Kekuatan revisionis tidak mengancam fondasi kepemimpinan AS dan tatanan
dunia, hanya spheres of influences. Aliansi, kemitraan, multilateralisme, dan
demokrasi jelas menunjukkan instrumen dari kepemimpinan AS tidak memudar.
Tahun 1904, ahli geografi
Inggris, Halford Mackinder, menyatakan kekuatan besar yang menguasai jantung
Eurasia akan memerintah world-island. Eurasia menjadi hadiah besar dari
pertarungan geopolitik. Tiongkok, Iran, dan Rusia berupaya menyebarkan
spheres of influence-nya dan menantang kepentingan AS yang mendominasi
Eurasia.
Dalam era unipolar,
Washington masih memiliki kekuatan teknologi dan ekonomi. Ditemukannya sumber
daya gas alami baru memungkinkan AS mempertahankan kehadiran militer secara
global dan memberikan komitmen keamanan. Menurut Brett A Leeds, AS memiliki
kemitraan militer dengan 60 negara dibandingkan Rusia yang memiliki kemitraan
dengan delapan negara saja.
Kebangkitan demokrasi juga
tidak menunjukkan kemunduran demokrasi kapitalis liberal. Memang benar,
demokrasi liberal mengalami masa pertumbuhan ekonomi lambat, ketimpangan
sosial, dan instabilitas politik. Namun, penyebaran demokrasi liberal sejak
1970-an juga memperkuat posisi dan kekuatan geopolitik AS terhadap kekuatan
revisionis Rusia dan Tiongkok.
Munculnya negara-negara
middle powers demokratis, seperti Australia, Brasil, India, Indonesia,
Meksiko, Korea Selatan, dan Turki yang menjadi stakeholders dalam sistem
internasional, mendorong kerja sama multilateral dan menjalankan pengaruhnya melalui
cara-cara damai di panggung politik internasional.
Maka, apa yang terjadi
saat ini adalah refleksi kerentanan geopolitik Presiden Vladimir Putin atas
Crimea. Dalam dua dekade terakhir, Barat semakin mendekati perbatasan Rusia.

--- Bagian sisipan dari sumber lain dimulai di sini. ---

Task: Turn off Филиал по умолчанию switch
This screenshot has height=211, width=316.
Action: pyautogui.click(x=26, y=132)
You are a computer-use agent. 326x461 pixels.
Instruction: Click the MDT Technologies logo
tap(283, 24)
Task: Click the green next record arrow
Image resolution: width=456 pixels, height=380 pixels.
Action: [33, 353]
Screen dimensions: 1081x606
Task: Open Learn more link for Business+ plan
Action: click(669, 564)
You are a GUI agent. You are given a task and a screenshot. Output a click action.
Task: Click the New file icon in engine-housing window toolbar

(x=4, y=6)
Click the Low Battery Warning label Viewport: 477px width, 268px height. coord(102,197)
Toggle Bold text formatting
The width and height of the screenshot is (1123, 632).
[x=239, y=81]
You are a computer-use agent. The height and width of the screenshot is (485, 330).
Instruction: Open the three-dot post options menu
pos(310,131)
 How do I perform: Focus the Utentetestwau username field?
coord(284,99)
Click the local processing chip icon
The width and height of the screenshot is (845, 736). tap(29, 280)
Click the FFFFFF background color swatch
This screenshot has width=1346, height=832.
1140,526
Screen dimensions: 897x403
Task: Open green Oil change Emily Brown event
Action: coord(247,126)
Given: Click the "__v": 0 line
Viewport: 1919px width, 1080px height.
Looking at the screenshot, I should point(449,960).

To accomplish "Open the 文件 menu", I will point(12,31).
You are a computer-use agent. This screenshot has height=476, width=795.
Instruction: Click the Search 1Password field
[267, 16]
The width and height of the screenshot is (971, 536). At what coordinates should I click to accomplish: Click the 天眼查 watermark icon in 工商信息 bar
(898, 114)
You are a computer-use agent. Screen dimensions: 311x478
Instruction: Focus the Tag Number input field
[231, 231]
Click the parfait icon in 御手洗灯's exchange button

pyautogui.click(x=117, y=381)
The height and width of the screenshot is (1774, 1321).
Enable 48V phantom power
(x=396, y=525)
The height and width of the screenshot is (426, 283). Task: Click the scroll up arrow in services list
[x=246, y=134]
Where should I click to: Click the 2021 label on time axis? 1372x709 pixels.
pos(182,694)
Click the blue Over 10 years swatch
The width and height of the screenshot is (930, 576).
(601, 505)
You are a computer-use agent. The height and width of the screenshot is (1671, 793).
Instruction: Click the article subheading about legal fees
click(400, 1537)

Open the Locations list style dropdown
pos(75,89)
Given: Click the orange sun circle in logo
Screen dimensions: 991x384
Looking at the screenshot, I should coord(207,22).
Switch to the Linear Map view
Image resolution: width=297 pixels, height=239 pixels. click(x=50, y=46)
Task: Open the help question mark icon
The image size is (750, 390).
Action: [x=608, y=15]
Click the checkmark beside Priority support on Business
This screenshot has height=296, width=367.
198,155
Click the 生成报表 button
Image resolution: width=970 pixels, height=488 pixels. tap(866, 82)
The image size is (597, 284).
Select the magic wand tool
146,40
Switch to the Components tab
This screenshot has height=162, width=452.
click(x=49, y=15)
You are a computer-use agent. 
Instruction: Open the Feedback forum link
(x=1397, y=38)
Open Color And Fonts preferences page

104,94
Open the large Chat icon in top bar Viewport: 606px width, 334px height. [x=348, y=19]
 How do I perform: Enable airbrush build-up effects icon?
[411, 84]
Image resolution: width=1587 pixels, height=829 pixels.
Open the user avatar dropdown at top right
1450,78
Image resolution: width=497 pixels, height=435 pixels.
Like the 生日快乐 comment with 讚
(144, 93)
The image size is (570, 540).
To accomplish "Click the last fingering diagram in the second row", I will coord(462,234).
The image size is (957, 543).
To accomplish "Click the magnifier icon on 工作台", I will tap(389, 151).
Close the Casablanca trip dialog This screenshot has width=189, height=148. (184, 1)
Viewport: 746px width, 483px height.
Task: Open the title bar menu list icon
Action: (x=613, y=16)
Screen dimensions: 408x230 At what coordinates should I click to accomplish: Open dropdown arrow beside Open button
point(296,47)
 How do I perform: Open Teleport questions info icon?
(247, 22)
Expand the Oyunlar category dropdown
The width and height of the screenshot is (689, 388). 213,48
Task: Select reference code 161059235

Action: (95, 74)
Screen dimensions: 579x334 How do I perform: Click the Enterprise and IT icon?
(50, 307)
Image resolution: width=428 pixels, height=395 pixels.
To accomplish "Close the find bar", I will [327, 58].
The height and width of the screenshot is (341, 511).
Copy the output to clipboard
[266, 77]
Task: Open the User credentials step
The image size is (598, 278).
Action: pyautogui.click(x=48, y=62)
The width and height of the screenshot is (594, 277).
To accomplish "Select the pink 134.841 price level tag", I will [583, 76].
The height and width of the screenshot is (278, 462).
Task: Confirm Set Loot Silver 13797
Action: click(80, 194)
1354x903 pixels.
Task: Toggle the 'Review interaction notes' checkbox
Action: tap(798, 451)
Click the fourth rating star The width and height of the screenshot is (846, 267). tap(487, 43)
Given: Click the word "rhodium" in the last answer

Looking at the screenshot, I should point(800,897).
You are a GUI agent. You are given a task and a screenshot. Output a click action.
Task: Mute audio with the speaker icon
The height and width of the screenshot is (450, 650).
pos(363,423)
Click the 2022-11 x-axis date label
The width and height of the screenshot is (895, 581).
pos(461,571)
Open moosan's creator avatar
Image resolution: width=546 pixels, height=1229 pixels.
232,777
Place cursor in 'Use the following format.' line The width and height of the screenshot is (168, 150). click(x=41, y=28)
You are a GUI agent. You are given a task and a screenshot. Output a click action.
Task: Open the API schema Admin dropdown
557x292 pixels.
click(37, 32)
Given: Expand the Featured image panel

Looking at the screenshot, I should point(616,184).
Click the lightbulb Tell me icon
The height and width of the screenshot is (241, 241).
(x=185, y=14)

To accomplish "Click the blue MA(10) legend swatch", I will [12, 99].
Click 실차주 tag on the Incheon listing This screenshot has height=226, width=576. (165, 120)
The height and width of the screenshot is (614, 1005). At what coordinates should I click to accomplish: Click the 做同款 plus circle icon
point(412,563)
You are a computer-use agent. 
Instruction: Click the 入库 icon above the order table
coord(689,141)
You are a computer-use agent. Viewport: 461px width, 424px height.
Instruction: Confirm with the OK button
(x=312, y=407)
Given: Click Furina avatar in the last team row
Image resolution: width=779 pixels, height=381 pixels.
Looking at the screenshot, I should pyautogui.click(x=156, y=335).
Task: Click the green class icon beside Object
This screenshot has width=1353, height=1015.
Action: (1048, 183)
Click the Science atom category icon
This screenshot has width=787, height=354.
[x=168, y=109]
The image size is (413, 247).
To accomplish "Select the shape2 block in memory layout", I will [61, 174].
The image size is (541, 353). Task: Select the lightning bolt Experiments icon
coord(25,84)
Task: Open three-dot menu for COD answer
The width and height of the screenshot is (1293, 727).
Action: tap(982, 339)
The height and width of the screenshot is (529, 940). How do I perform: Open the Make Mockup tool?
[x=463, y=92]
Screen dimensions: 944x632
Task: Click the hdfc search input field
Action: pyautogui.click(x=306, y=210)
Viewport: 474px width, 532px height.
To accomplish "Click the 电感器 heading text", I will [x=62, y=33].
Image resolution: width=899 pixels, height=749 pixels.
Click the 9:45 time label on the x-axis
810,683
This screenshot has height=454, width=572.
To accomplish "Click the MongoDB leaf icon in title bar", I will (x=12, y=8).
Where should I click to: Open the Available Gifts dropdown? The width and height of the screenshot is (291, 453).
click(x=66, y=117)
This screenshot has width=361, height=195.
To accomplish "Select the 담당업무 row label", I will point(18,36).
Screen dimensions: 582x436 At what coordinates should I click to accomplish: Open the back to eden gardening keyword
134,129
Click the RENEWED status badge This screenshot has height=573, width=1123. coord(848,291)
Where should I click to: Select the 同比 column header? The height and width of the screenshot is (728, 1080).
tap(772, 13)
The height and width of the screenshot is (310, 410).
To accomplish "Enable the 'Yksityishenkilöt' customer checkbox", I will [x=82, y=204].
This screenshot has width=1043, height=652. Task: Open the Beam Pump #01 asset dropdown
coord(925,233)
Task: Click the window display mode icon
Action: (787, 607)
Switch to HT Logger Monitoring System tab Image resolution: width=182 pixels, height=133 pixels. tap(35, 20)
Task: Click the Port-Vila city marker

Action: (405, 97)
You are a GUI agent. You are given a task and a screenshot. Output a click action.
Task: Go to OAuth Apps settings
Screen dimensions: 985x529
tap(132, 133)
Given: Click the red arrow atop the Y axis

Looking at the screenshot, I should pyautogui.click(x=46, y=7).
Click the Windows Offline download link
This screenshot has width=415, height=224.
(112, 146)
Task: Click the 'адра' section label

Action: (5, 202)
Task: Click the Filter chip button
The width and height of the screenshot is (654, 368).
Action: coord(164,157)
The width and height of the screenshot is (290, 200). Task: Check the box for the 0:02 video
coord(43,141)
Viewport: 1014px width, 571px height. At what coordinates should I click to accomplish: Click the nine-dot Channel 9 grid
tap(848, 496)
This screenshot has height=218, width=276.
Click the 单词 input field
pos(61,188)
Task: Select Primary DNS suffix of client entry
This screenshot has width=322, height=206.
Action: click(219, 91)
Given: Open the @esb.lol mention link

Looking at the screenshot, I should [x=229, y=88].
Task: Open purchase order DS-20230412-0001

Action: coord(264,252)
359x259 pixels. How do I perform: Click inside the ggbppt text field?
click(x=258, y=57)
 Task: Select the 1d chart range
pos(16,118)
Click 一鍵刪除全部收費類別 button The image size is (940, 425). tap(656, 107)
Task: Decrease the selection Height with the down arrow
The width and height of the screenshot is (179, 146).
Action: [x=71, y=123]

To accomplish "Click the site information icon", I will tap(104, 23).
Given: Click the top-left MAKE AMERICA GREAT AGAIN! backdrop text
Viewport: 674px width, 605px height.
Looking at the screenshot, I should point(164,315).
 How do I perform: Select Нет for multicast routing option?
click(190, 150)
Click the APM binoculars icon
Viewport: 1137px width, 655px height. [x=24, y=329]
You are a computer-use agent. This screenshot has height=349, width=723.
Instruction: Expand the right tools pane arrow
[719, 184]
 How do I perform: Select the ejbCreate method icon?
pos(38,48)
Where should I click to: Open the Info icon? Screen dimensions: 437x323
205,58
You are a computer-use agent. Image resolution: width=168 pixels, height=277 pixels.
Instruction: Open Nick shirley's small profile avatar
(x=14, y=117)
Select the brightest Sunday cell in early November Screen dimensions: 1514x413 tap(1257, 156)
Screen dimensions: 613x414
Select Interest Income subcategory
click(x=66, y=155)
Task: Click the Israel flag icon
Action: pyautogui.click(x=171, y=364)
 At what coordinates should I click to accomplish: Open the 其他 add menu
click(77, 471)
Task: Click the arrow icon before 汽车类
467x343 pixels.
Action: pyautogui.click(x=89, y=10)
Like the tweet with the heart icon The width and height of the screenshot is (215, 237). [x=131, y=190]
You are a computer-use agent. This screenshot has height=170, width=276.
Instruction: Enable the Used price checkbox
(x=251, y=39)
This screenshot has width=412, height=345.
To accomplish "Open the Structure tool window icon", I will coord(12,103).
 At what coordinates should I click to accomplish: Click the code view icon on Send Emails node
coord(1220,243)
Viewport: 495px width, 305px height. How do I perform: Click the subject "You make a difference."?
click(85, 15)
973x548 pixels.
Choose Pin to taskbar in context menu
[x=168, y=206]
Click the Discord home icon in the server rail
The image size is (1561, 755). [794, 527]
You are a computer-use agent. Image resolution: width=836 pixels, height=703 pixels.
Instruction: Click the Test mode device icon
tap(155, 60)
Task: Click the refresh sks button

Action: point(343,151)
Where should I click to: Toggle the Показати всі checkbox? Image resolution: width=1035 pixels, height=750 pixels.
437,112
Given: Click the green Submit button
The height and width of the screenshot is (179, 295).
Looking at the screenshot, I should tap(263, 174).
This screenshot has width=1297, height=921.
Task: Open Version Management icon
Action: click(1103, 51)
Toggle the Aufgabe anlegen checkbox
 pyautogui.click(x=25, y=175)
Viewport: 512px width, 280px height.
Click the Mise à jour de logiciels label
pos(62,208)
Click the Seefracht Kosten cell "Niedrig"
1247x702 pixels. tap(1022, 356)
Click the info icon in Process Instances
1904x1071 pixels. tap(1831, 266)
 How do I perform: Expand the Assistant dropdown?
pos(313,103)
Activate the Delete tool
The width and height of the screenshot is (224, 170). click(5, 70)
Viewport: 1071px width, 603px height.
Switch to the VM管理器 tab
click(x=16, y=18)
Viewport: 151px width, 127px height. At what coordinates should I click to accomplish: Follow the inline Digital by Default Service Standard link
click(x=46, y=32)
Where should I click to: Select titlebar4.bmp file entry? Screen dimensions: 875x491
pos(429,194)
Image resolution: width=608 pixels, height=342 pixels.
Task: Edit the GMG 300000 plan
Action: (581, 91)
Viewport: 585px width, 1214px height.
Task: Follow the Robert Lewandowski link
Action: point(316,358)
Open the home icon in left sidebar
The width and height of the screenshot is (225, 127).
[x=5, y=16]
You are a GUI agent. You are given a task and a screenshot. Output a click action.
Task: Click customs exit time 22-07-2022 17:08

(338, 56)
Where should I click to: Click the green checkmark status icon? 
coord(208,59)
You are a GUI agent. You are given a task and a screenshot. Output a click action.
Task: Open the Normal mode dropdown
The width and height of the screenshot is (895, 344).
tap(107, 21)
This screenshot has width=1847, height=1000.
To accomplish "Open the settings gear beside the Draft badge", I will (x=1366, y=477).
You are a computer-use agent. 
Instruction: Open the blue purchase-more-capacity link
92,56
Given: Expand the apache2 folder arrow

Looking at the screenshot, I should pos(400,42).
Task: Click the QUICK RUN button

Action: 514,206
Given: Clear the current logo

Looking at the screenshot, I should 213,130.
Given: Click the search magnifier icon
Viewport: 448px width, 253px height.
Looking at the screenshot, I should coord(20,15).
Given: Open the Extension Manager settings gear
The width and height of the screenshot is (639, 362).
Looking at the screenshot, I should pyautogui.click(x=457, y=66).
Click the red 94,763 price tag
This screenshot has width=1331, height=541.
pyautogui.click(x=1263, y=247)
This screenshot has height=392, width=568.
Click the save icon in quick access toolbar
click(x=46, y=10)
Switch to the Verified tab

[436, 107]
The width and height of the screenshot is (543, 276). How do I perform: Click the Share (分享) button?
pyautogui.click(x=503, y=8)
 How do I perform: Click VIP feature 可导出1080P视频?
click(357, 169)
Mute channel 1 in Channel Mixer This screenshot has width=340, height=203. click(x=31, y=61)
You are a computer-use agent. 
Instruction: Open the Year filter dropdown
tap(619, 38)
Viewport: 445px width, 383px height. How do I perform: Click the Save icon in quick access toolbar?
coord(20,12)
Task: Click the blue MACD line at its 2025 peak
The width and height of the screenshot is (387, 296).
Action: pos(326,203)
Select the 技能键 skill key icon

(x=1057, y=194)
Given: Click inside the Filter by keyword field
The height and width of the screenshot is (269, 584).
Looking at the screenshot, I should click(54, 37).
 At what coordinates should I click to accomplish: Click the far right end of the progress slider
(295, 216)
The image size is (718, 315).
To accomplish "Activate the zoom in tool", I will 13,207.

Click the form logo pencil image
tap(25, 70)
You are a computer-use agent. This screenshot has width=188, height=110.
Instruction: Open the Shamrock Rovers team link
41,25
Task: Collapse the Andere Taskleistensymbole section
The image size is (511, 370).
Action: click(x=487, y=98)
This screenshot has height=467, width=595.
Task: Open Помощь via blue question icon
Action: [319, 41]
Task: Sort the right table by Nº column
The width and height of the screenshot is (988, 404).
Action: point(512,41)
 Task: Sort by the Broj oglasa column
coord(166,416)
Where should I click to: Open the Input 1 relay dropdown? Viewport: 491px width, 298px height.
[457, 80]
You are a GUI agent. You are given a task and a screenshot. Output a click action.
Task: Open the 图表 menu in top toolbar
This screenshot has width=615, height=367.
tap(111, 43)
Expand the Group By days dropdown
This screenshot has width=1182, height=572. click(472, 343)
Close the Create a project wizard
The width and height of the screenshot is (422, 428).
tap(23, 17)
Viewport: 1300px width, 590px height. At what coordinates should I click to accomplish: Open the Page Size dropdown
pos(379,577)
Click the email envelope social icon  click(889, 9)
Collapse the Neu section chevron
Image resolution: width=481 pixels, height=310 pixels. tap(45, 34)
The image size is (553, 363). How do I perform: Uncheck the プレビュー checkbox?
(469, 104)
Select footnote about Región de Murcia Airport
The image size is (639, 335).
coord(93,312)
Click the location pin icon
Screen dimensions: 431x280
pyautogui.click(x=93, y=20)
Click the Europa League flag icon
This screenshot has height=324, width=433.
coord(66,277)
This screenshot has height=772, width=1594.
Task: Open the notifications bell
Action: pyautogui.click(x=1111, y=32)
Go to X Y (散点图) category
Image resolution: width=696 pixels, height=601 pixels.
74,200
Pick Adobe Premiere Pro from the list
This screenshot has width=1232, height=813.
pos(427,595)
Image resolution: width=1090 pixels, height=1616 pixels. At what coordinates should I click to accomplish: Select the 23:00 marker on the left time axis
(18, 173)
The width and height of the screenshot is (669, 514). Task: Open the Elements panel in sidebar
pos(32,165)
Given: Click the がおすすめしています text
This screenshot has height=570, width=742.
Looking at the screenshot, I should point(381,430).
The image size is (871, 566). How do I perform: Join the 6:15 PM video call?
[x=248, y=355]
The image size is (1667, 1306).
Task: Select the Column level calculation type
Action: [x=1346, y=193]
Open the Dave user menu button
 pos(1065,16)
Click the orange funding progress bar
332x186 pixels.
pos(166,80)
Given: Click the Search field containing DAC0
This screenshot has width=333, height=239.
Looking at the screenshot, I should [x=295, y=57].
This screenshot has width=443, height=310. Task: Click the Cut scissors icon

Tahun 1999, Ceko, Hongaria,
dan Polandia memasuki NATO. Mereka bergabung tahun 2004 dengan tujuh mantan
anggota blok Soviet lainnya dan pada 2009 termasuk Albania dan Kroasia.
Meskipun Putin berhasil
dalam frozen conflicts di Transnistria, Abkhazia, dan South Ossetia di kawasan
Georgia, Armenia, dan Crimea terjadi kontraksi geopolitik. Tiongkok juga
melakukan klaim agresif atas pulau-pulau terdekat dan mengembangkan
persenjataan.
Revisionis
vs liberal
Apakah yang terjadi saat
ini merupakan upaya kekuatan revisionis menghadapi kekuatan liberal atau
hanya refleksi penolakan atas marjinalisasi geopolitik Rusia?
Sistem geopolitik dunia
saat ini masih memberikan keterbukaan dan akses terhadap perdagangan,
investasi, dan teknologi. Prinsip kedaulatan negara dan nonintervensi dari
Wesphalia masih menjadi dasar dari politik dunia. Rusia dan Tiongkok juga
terintegrasi dengan tatanan internasional, baik DK PBB, WTO, IMF, Bank Dunia,
maupun G-20.
Dalam banyak isu, baik
Tiongkok maupun Rusia bertindak bukan sebagai kekuatan revisionis. Pertarungan
kedua negara ini dengan AS juga masih dalam tatanan. Yang terjadi adalah
memperkuat posisi dalam sistem, bukan berupaya menggantikannya.
Politik global saat ini
masih didominasi negara-negara yang liberal, kapitalis, dan demokratis.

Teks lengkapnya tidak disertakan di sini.